Nota de solidariedade e apoio às Católicas pelo Direito de Decidir

“É verdade, a liberdade mete medo”[1]

Toda vez que experiências totalitárias expandem seus tentáculos, alguns grupos sociais são os alvos preferenciais, em especial aqueles que reivindicam e vivem experiências libertárias amparadas em processos emancipatórios e em valores de equidade e autonomia. “A liberdade mete medo” é a expressão que traduz o contexto político brasileiro.

As pequenas conquistas democráticas estão sendo aniquiladas, porque as estruturas racistas, patriarcais e de divisão de classes sentiram seu poder abalado.

Ontem, fomos surpreendidos e surpreendidas com a notícia de que a organização Católicas pelo Direito de Decidir foi proibida de manter o termo “católicas” no nome de sua organização. A decisão é do colegiado da 2ª Câmara de Direito Privado e o argumento para justificar tal decisão é o de que a finalidade da associação “revela incompatibilidade com os valores adotados pela Igreja Católica”.

O desembargador José Carlos Ferreira Alves determinou que a ONG Católicas pelo Direito de Decidir retire o termo “católicas” do seu nome em até 15 dias, sob pena de multa diária de R$ 1 mil.

O pedido pela retirada do termo “católicas” foi encaminhado pela Associação Centro Dom Bosco de Fé e Cultura, que afirma que a ONG, presente em vários países, criada por mulheres cristãs católicas, defendem o direito ao aborto, nos casos já previstos em lei, além de desenvolver um projeto de implementar uma agenda progressista e anticatólica.

A decisão do desembargador surpreende por várias razões.
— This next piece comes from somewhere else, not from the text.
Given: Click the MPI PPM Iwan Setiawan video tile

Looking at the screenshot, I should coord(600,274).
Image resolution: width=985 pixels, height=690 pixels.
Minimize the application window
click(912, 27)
Entre elas é a de que, em seu acórdão, a autoridade judicial se orienta e cita várias vezes o Direito Canônico, que fundamenta as questões específicas da Igreja Católica Romana, mas que não está acima da Constituição Federal, fundamentada nos princípios da pluralidade e da laicidade do Estado.

Compreendemos que não cabe ao Estado brasileiro decidir sobre o uso ou não das identidades religiosas e confessionais das organizações. O histórico de atuação das Católicas pelo Direito de Decidir é de respeito às várias expressões religiosas que estão presentes no Brasil, além de realizar a importante conexão entre direitos sexuais e reprodutivos e teologia cristã.
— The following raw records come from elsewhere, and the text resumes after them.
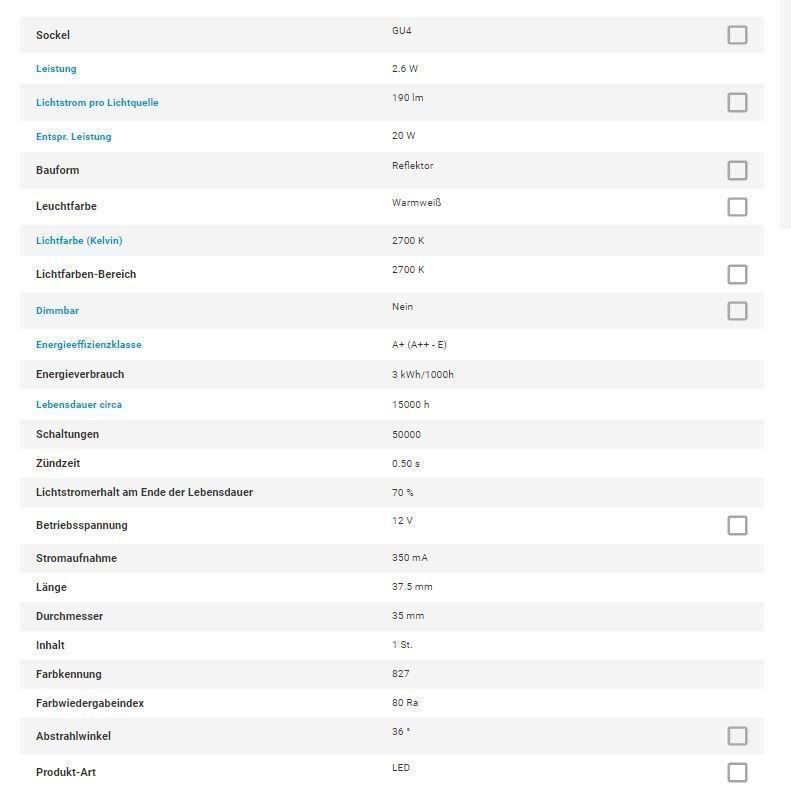Open the Leistung glossary link
This screenshot has width=791, height=792.
pyautogui.click(x=56, y=69)
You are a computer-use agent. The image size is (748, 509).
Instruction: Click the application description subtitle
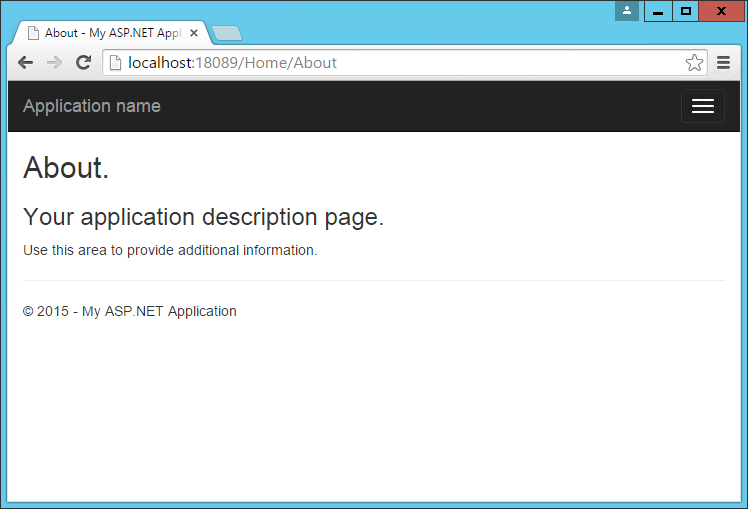tap(203, 217)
O cristianismo é plural. Assim como existem dogmas e doutrinas que oprimem e violentam mulheres, também existem experiências de emancipação das mulheres pela fé cristã. Na própria história do catolicismo é possível identificar contradições na assim chamada “Doutrina de defesa da vida desde a Concepção”. Esta pluralidade de compreensões é importante para a democracia, tanto na sociedade quanto nas instituições baseadas na fé.
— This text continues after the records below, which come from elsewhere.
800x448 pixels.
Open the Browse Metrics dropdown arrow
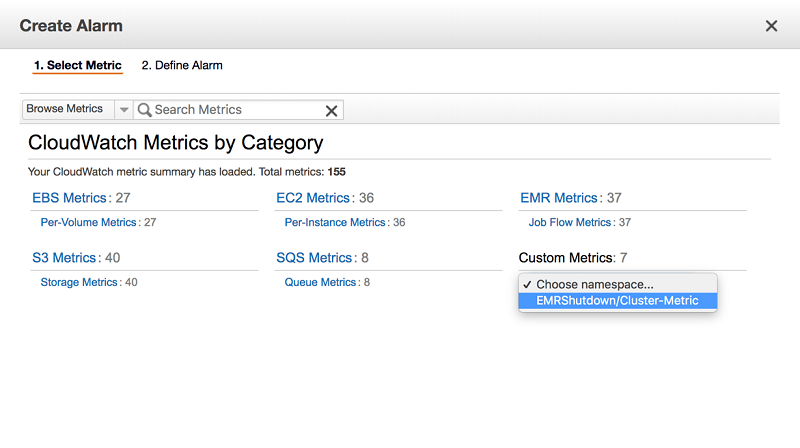coord(124,110)
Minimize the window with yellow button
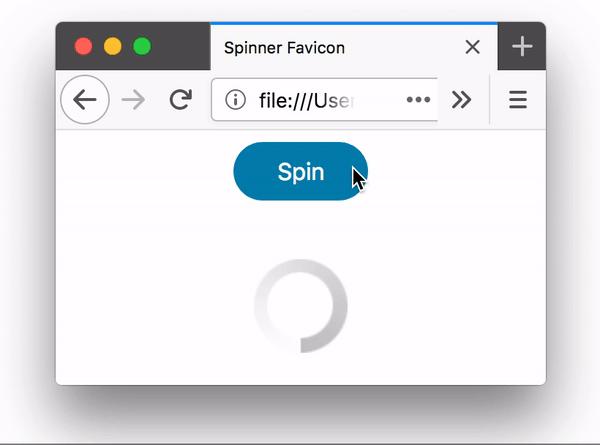The image size is (600, 445). point(112,47)

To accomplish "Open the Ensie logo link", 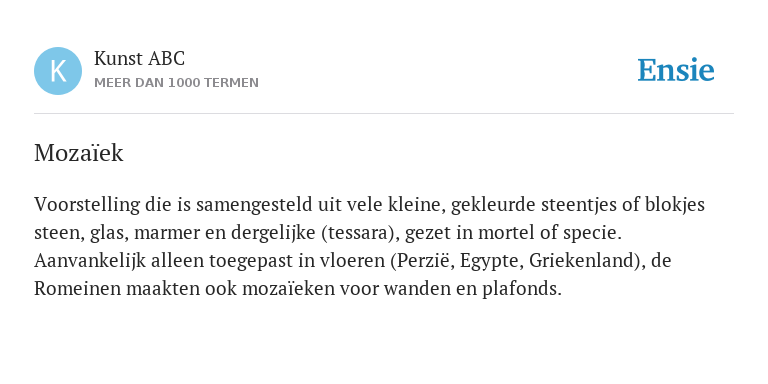I will click(675, 70).

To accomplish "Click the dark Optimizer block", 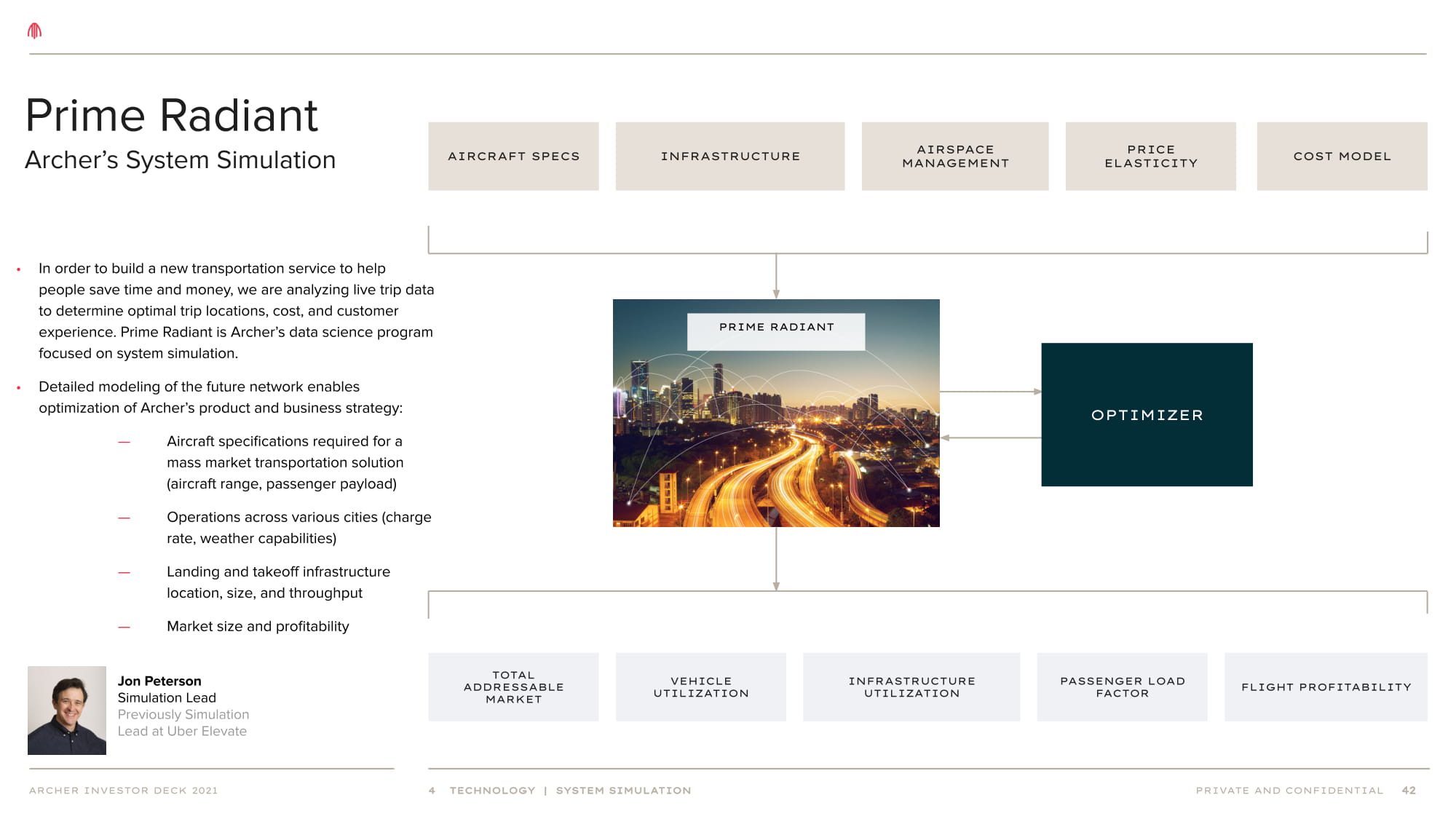I will point(1147,415).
Desta forma, expressamos nossa absoluta inconformidade em relação a esta decisão. Expressamos nossa irrestrita solidariedade com as Católicas pelo Direito de Decidir, bem como com todas as organizações feministas que diariamente enfrentam as lutas pela garantia da manutenção de direitos das mulheres. Direitos estes que a expressão fundamentalista patriarcal quer, a todo o custo, eliminar, porque a liberdade mete medo.

Esta decisão reflete o exercício da violência do Estado aliado com o poder religioso.

A história já nos ensinou que a aliança entre estas duas forças tem como resultado o totalitarismo, do qual as mulheres são o alvo preferencial.

Defendemos o Estado Laico, a diversidade religiosa e a pluralidade, como valores inegociáveis.

Plataforma dos Movimentos Sociais pela Reforma do Sistema Político


[1] Grossman, Vassili. Tudo passa. Ed. D. Quixote, 2013, p. 88.